Contradictory Consumer Data a Puzzle for Fed

If consumers are so happy, why aren't they out shopping?

Last week, the Conference Board said consumer confidence had surged to a six-year high in August. At the same time, summer retail sales have been softening.

Most economists feel the divergence is temporary, and some believe it is a statistical mirage. No one is quite sure what happens next or how much the Federal Reserve will consider this when it takes another look at interest rates Sept. 24.

"The weakness in sales, if it exists, is very recent," said James W. Coons, chief economist at Huntington National Bank, Columbus Ohio. "This area has been strong this year."

Mr. Coons thinks rising consumer confidence is tied mostly to the job market's good health and that the Fed is likely to be influenced strongly by the August employment report due out Friday.

Still, the economist said he thinks the economy is slowing, with few inflationary pressures building, and that as a consequence the Fed will not raise rates at its next meeting or for the remainder of this year.

"In fact, by some guide sticks, the federal funds target is above equilibrium by 50 basis points," he said. "Therefore, the next move, at some point, ought to be down rather than up."

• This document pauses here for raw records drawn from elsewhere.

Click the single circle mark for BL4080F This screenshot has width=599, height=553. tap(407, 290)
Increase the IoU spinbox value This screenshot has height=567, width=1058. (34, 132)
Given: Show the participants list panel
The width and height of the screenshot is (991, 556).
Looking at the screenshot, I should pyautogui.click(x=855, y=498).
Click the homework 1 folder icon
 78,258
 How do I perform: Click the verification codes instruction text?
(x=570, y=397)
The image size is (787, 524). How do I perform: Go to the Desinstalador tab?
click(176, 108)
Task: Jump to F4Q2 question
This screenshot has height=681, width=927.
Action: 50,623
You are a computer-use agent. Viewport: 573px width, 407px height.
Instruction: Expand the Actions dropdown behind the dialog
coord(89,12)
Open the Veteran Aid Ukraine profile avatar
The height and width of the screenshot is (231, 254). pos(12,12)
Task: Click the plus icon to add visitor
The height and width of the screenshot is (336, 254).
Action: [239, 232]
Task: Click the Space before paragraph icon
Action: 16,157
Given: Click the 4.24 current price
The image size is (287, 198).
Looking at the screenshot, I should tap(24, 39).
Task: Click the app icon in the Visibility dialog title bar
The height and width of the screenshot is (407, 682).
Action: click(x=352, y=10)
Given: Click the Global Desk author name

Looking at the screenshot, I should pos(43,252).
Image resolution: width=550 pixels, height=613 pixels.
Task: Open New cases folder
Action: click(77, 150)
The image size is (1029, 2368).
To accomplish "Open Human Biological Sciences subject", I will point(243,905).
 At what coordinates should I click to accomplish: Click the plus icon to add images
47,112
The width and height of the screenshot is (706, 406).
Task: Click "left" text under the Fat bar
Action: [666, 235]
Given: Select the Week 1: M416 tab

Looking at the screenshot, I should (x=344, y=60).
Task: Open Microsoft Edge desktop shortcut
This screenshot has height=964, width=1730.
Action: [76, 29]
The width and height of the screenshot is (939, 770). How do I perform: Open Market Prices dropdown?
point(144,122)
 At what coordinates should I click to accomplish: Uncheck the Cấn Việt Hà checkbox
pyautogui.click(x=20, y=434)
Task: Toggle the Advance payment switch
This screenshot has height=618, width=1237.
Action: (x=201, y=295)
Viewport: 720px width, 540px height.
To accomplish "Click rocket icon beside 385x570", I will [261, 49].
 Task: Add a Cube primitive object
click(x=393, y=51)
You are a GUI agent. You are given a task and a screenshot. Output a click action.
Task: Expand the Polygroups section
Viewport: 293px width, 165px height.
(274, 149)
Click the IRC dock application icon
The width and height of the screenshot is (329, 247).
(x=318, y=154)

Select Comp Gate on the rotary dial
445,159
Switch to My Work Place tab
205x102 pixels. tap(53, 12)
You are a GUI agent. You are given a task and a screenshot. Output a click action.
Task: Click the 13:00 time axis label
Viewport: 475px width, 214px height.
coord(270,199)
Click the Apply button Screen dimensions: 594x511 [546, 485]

A slowing of lending activity during the past year may help keep the Fed on hold. "Credit growth has historically been a good leading indicator of inflation," Mr. Coons said. "I don't see inflation building, as long as credit growth is coming down."

Increased consumer confidence does not always translate into greater retail sales and economic strength, according to Christopher Low, senior economist at HSBC Markets, New York.

"Confidence can stem from a surge in income or other things, like the Olympics or the political conventions," he said. "These are great morale boosters, but they do not give consumers the wherewithal to overcome historically high levels of indebtedness."

Furthermore, if seasonal factors play a part, Mr. Low said, consumer confidence may decline in September, as it did last year.

Other economists, however, sees hints of strength rather than weakness.

"The confidence numbers probably have created a little nervousness at the central bank about a pickup in consumption in the second half of the year," said Anthony Chan, chief economist at Banc One Investment Advisors, Columbus Ohio.

"It suggests that at least a token credit tightening move by the Fed may be called for by the end of the year to ensure that the long-awaited economic slowdown actually happens," he said.

"Fundamentals of consumer spending have been strong, such as income growth and the level of consumer happiness about the economy," said Rosanne M. Cahn of CS First Boston Corp., "but they were in conflict with the weaker July retail sales numbers."

"I'm inclined to think we will see stronger retail sales numbers for August, and in fact I am seeing anecdotal evidence of this," she said. "July retail sales were the aberration."

Ms. Cahn anticipates a Fed rate increase at the meeting scheduled Nov. 13, unless economic data due in the next several weeks present a compelling case for tightening credit at the September meeting of the central bank's policymakers.

Unless it worsens, the recent weakness in the important housing sector will not keep the Fed from raising rates, she said. "The major issue is going to continue to be whether the consumer is spending or not."